→ **Task objective**:
Would you reproduce every one of the records below, line for line and without any changes?

→ **Records shown**:

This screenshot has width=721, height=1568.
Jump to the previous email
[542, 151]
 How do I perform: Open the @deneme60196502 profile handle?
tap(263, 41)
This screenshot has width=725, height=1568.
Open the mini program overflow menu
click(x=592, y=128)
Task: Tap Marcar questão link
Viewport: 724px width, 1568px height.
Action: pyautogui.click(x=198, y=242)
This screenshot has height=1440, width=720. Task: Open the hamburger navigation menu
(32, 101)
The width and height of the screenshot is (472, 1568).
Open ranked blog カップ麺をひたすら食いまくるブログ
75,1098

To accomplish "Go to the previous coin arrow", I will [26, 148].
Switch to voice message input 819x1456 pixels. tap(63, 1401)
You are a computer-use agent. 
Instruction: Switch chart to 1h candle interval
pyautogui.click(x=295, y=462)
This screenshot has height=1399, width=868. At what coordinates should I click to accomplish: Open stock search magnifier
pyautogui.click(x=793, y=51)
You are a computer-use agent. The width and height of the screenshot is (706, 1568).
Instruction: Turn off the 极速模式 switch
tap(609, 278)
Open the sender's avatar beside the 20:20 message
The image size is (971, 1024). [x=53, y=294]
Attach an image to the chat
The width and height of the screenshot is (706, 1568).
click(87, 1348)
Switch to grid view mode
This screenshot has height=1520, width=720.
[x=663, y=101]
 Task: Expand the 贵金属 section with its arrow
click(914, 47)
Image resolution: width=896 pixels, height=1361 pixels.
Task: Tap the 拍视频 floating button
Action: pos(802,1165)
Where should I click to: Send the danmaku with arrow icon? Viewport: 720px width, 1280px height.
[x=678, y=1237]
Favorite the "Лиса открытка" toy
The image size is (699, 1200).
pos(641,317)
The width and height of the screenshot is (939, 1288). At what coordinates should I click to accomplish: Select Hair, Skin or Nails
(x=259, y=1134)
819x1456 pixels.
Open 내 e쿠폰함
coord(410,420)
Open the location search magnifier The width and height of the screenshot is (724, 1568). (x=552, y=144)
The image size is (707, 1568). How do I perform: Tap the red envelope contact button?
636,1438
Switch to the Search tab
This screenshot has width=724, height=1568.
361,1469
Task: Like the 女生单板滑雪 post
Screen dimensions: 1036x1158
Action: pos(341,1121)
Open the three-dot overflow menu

→ **Completed task**:
This screenshot has width=721, height=1568.
Jump to the previous email
[542, 151]
 How do I perform: Open the @deneme60196502 profile handle?
tap(263, 41)
This screenshot has width=725, height=1568.
Open the mini program overflow menu
click(x=592, y=128)
Task: Tap Marcar questão link
Viewport: 724px width, 1568px height.
Action: pyautogui.click(x=198, y=242)
This screenshot has height=1440, width=720. Task: Open the hamburger navigation menu
(32, 101)
The width and height of the screenshot is (472, 1568).
Open ranked blog カップ麺をひたすら食いまくるブログ
75,1098

To accomplish "Go to the previous coin arrow", I will [26, 148].
Switch to voice message input 819x1456 pixels. tap(63, 1401)
You are a computer-use agent. 
Instruction: Switch chart to 1h candle interval
pyautogui.click(x=295, y=462)
This screenshot has height=1399, width=868. At what coordinates should I click to accomplish: Open stock search magnifier
pyautogui.click(x=793, y=51)
You are a computer-use agent. The width and height of the screenshot is (706, 1568).
Instruction: Turn off the 极速模式 switch
tap(609, 278)
Open the sender's avatar beside the 20:20 message
The image size is (971, 1024). [x=53, y=294]
Attach an image to the chat
The width and height of the screenshot is (706, 1568).
click(87, 1348)
Switch to grid view mode
This screenshot has height=1520, width=720.
[x=663, y=101]
 Task: Expand the 贵金属 section with its arrow
click(914, 47)
Image resolution: width=896 pixels, height=1361 pixels.
Task: Tap the 拍视频 floating button
Action: pos(802,1165)
Where should I click to: Send the danmaku with arrow icon? Viewport: 720px width, 1280px height.
[x=678, y=1237]
Favorite the "Лиса открытка" toy
The image size is (699, 1200).
pos(641,317)
The width and height of the screenshot is (939, 1288). At what coordinates should I click to accomplish: Select Hair, Skin or Nails
(x=259, y=1134)
819x1456 pixels.
Open 내 e쿠폰함
coord(410,420)
Open the location search magnifier The width and height of the screenshot is (724, 1568). (x=552, y=144)
The image size is (707, 1568). How do I perform: Tap the red envelope contact button?
636,1438
Switch to the Search tab
This screenshot has width=724, height=1568.
361,1469
Task: Like the 女生单板滑雪 post
Screen dimensions: 1036x1158
Action: pos(341,1121)
Open the three-dot overflow menu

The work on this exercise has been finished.